**Solution to Abstract Algebra by Dummit & Foote 3rd edition Chapter 3.2 Exercise 3.2.7**

Let $G$ be a group and $H \leq G$. Define a relation $\sim$ on $G$ by $a \sim b$ if and only if $b^{-1} a \in H$. Prove that $\sim$ is an equivalence relation and describe for each $a \in G$ the equivalence class $[a]$. Use this to prove the following proposition.

Proposition: Let $G$ be a group and $H \leq G$. Then

(i) the set of left cosets of $H$ is a partition of $G$ and

(ii) for all $u,v \in G$, $uH = vH$ if and only if $v^{-1} u \in H$.

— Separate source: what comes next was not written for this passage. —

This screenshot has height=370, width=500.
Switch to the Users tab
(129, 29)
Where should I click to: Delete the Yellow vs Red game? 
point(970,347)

Solution: $\sim$ is an equivalence:

(a) Reflexive: $x^{-1}x = 1 \in H$, so that $x \sim x$ for all $x \in G$.

(b) Symmetric: Suppose $x \sim y$. Then $y^{-1} x \in H$. Since H is a subgroup, $$(y^{-1}x)^{-1} = x^{-1} y \in H,$$ and we have $y \sim x$.

(c) Transitive: Suppose $x \sim y$ and $y \sim z$. Then $y^{-1}x \in H$ and $z^{-1}y \in H$. Thus we have $$z^{-1}x =z^{-1}y\cdot y^{-1}x \in H$$ as $H$ is a subgroup. Thus $x \sim z$.

So $\sim$ is an equivalence.

Let $x \in G$ and suppose $y \sim x$. Then $x^{-1}y = h$ for some $h \in H$, hence $y = xh$. Thus $y \in xH$; so $[x] \subseteq xH$. Now suppose $y \in xH$. Then $y = xh$ for some $h \in H$, hence $x^{-1}y \in H$ and we have $y \sim x$, so that $xH \subseteq [x]$. Thus the $\sim$-equivalence classes of $G$ are precisely the left cosets of $H$.

Proof of Proposition 4: The left cosets of $H$ form the equivalence classes of a relation $\sim$ on $G$ defined by $x \sim y$ if and only if $y^{-1}x \in H$; the second conclusion of Proposition 4 follows trivially.